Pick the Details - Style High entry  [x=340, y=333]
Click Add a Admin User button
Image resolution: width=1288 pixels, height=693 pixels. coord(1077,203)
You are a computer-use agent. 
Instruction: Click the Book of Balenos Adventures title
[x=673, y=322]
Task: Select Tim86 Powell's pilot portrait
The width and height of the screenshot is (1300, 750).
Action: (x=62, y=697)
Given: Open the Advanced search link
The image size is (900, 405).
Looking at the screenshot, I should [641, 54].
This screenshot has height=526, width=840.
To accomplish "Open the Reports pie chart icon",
---
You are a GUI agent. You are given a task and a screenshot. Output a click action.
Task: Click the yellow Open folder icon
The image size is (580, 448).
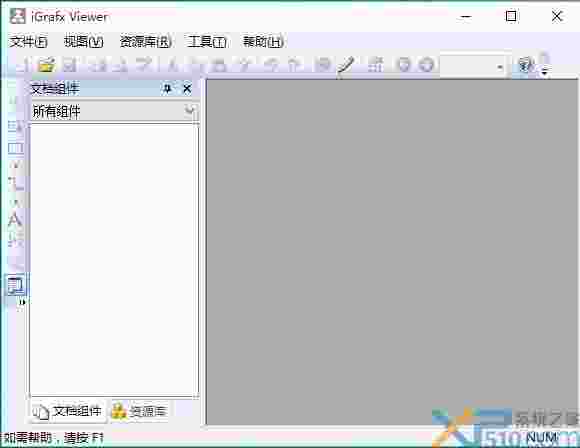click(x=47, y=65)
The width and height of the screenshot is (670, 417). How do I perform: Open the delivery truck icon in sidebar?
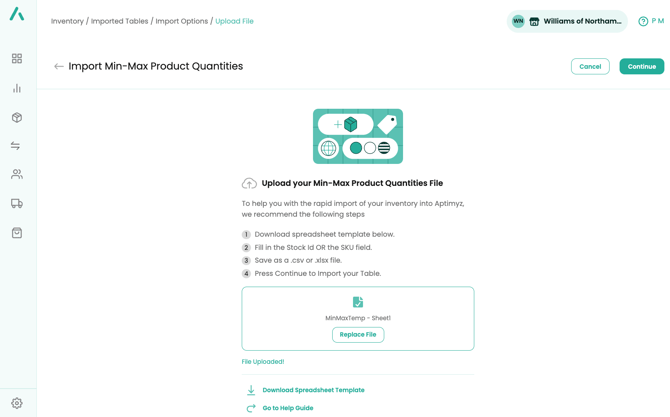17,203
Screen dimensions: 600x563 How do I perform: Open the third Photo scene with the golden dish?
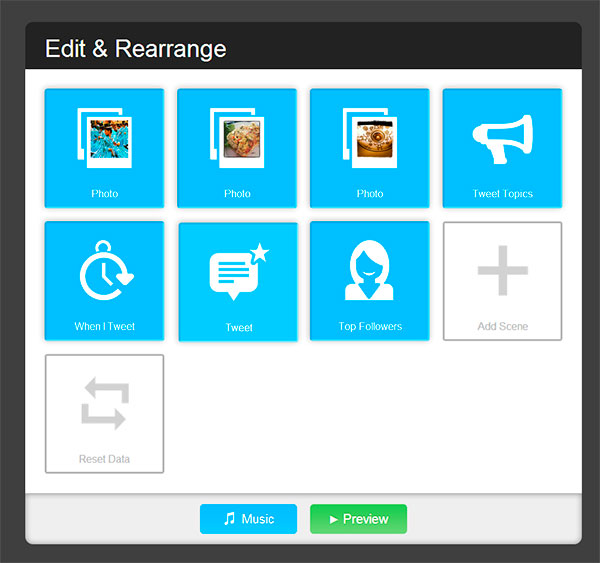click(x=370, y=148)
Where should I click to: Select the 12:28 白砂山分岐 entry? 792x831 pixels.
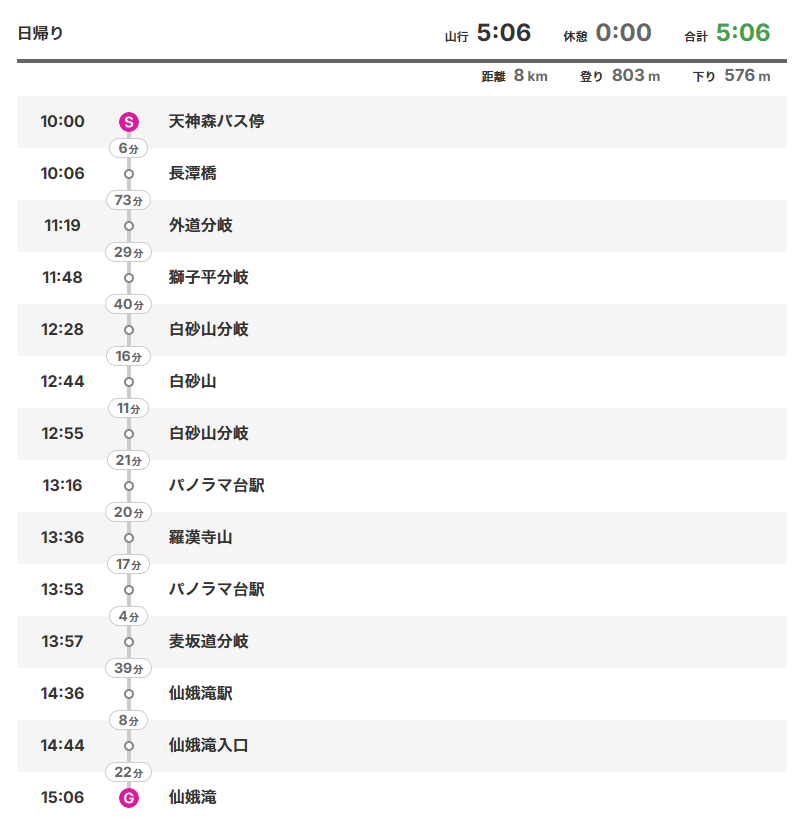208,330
---
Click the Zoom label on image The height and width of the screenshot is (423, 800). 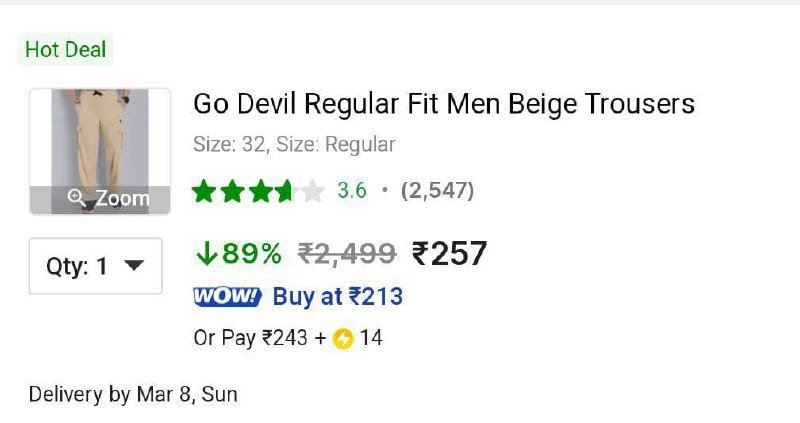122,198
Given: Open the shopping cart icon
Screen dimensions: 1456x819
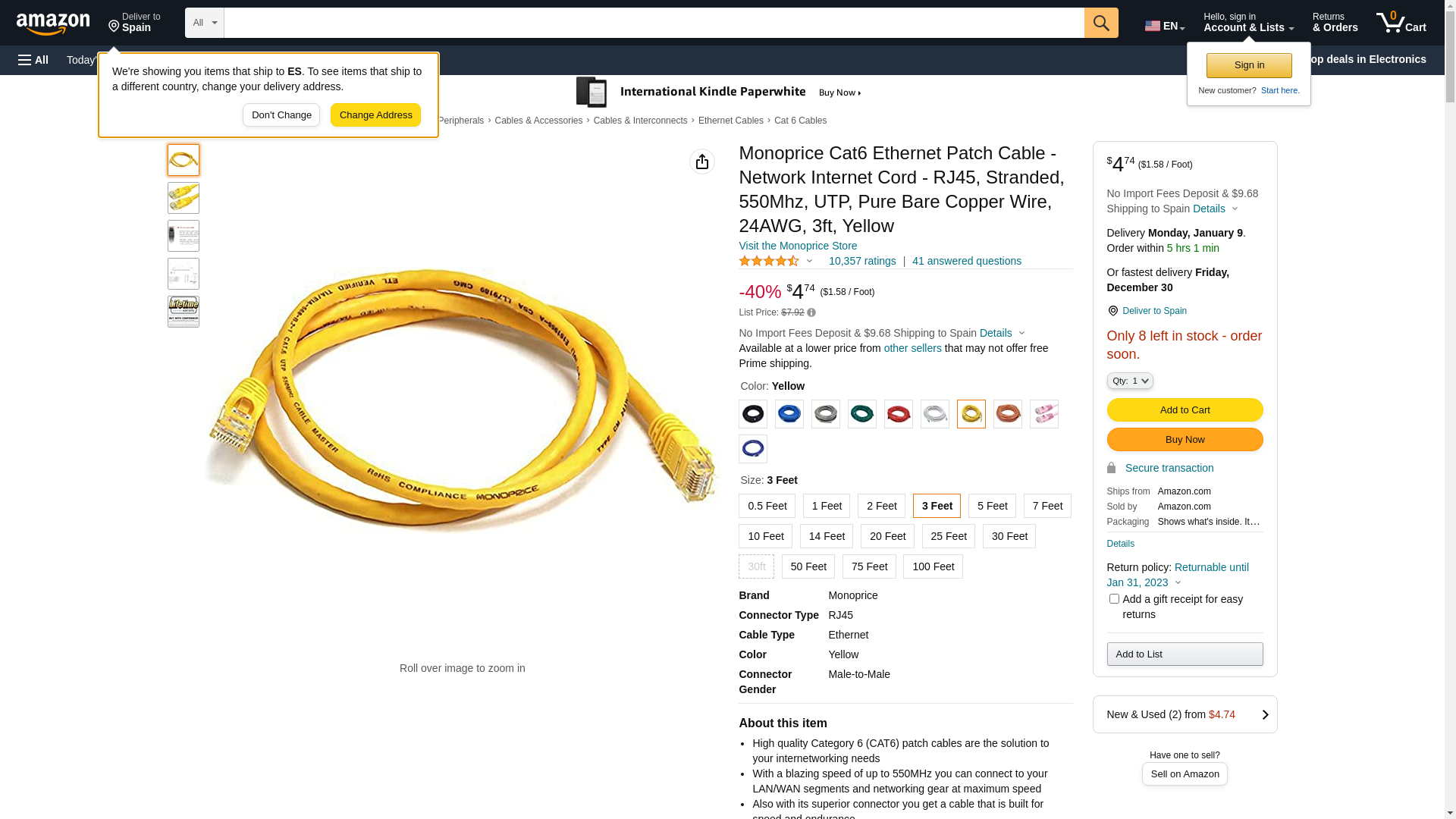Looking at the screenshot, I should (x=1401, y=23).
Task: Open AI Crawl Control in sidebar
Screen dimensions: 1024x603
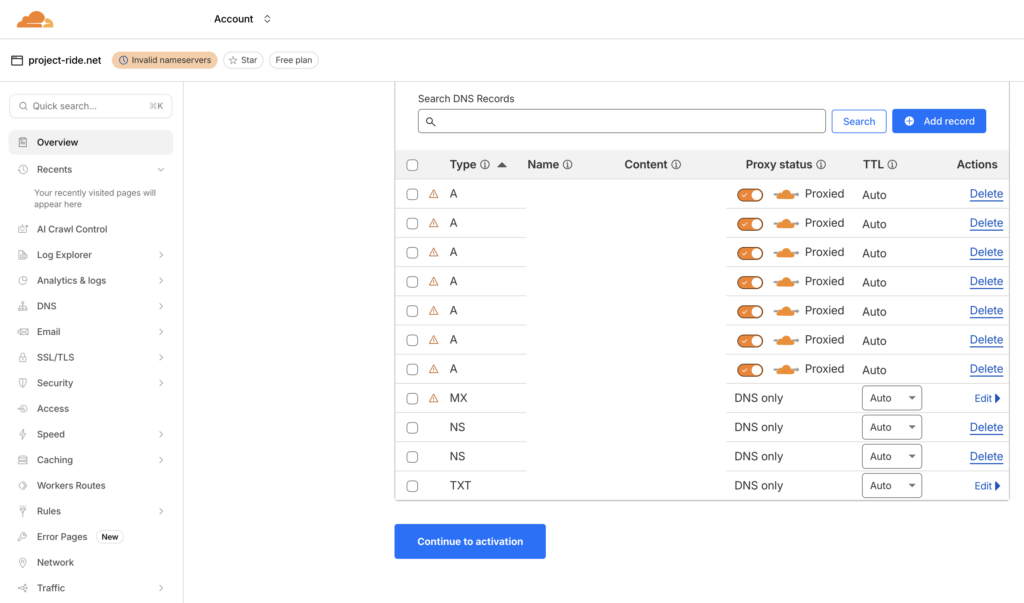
---
* [To do]
In your answer, include only the lines above starting at the line that holds "Pick the Details" and ending at the line that holds "the Reports pie", copied exactly.

* [Solution to this exercise]
Pick the Details - Style High entry  [x=340, y=333]
Click Add a Admin User button
Image resolution: width=1288 pixels, height=693 pixels. coord(1077,203)
You are a computer-use agent. 
Instruction: Click the Book of Balenos Adventures title
[x=673, y=322]
Task: Select Tim86 Powell's pilot portrait
The width and height of the screenshot is (1300, 750).
Action: (x=62, y=697)
Given: Open the Advanced search link
The image size is (900, 405).
Looking at the screenshot, I should [641, 54].
This screenshot has height=526, width=840.
To accomplish "Open the Reports pie chart icon",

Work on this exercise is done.